札幌圏以外の住宅会社・建築会社のなかには、
「札幌の市場は甘い」
とか、
「札幌の住宅会社はラク」
といったいい方をする社長さんがいます。また、札幌に転勤してきた建材メーカー筋の方も、最初の数ヵ月は
「札幌の住宅会社は努力不足。札幌圏以外はがんばっている」
と評する人がいます。
確かに札幌圏の住宅会社は、『こだわりを持って家を建てていない』『家の内容の割に価格が高い』面がありますから、「俺ならもっとローコストに建てられる」とか、「強烈に差別化できる」と考えるのもわかります。
しかし、ボクは
「そうではないと思いますよ」
とお話しします。
「むしろ札幌がもっとも厳しい市場である」と。
なぜなら、札幌はユーザーから住宅会社に声がかかるまでが、もっとも大切な勝負だからです。
どうやって購入希望者に自社の存在を知ってもらうか。そこでもっとも激しい競争が繰り広げられています。

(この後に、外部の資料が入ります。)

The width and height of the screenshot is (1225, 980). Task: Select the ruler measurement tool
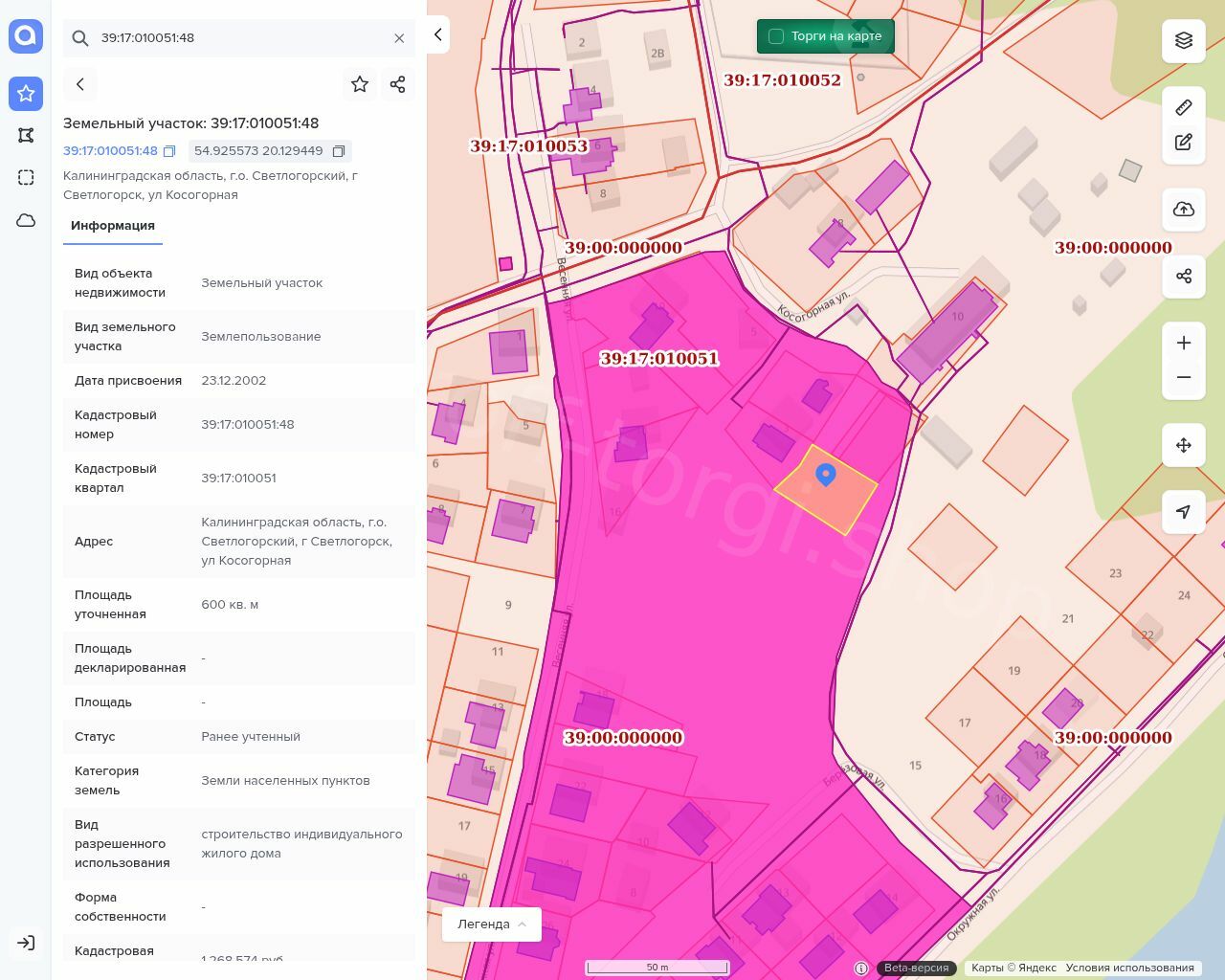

しかし、それは水面下の出来事なので、水面だけを見ていては気がつきません。
先月末(昨日)、札幌に出先を構えたある住宅会社が破たんしました。原因は単純ではないと思いますが、進出2年目くらいから建売がパタリと売れなくなり、多くの在庫を抱えていました。社長は最初「土地の仕入れはきわめて順調。札幌は甘い」と言っていたようです。
地方から札幌へ進出する企業は、今後も増えると思います。少々のやけどならいいですが、大事になっては元も子もありません。そんなことを思った師走の1日でした。
なお、このことは新聞記事にもしたことがあります。